TASK :: Exact repetition of the data is the whole task.

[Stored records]
BEGIN

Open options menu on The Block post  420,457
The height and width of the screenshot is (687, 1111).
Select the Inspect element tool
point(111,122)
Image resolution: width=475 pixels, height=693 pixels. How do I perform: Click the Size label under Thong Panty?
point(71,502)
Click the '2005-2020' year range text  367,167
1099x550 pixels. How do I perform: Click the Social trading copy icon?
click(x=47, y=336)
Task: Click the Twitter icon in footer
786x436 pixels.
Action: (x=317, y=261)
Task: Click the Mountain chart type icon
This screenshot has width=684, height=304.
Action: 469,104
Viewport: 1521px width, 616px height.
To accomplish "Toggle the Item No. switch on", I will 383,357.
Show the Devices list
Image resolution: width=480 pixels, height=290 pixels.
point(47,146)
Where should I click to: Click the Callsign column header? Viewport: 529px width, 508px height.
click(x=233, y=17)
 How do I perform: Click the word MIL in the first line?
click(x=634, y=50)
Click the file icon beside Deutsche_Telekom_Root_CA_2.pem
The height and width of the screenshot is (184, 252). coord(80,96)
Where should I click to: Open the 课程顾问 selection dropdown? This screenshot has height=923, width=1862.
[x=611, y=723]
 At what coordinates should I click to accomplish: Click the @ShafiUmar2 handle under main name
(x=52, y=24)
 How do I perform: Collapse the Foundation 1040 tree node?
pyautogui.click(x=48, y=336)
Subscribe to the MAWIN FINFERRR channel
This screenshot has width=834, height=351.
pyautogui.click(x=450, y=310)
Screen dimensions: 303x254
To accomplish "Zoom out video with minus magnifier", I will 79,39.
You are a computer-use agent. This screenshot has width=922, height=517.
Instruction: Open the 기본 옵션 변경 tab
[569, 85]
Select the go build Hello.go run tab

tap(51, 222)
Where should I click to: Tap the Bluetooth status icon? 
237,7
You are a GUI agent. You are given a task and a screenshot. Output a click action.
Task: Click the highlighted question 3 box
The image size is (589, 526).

END

COMPLETED TASK ::
Open options menu on The Block post  420,457
The height and width of the screenshot is (687, 1111).
Select the Inspect element tool
point(111,122)
Image resolution: width=475 pixels, height=693 pixels. How do I perform: Click the Size label under Thong Panty?
point(71,502)
Click the '2005-2020' year range text  367,167
1099x550 pixels. How do I perform: Click the Social trading copy icon?
click(x=47, y=336)
Task: Click the Twitter icon in footer
786x436 pixels.
Action: (x=317, y=261)
Task: Click the Mountain chart type icon
This screenshot has width=684, height=304.
Action: 469,104
Viewport: 1521px width, 616px height.
To accomplish "Toggle the Item No. switch on", I will 383,357.
Show the Devices list
Image resolution: width=480 pixels, height=290 pixels.
point(47,146)
Where should I click to: Click the Callsign column header? Viewport: 529px width, 508px height.
click(x=233, y=17)
 How do I perform: Click the word MIL in the first line?
click(x=634, y=50)
Click the file icon beside Deutsche_Telekom_Root_CA_2.pem
The height and width of the screenshot is (184, 252). coord(80,96)
Where should I click to: Open the 课程顾问 selection dropdown? This screenshot has height=923, width=1862.
[x=611, y=723]
 At what coordinates should I click to accomplish: Click the @ShafiUmar2 handle under main name
(x=52, y=24)
 How do I perform: Collapse the Foundation 1040 tree node?
pyautogui.click(x=48, y=336)
Subscribe to the MAWIN FINFERRR channel
This screenshot has width=834, height=351.
pyautogui.click(x=450, y=310)
Screen dimensions: 303x254
To accomplish "Zoom out video with minus magnifier", I will 79,39.
You are a computer-use agent. This screenshot has width=922, height=517.
Instruction: Open the 기본 옵션 변경 tab
[569, 85]
Select the go build Hello.go run tab

tap(51, 222)
Where should I click to: Tap the Bluetooth status icon? 
237,7
You are a GUI agent. You are given a task and a screenshot. Output a click action.
Task: Click the highlighted question 3 box
The image size is (589, 526).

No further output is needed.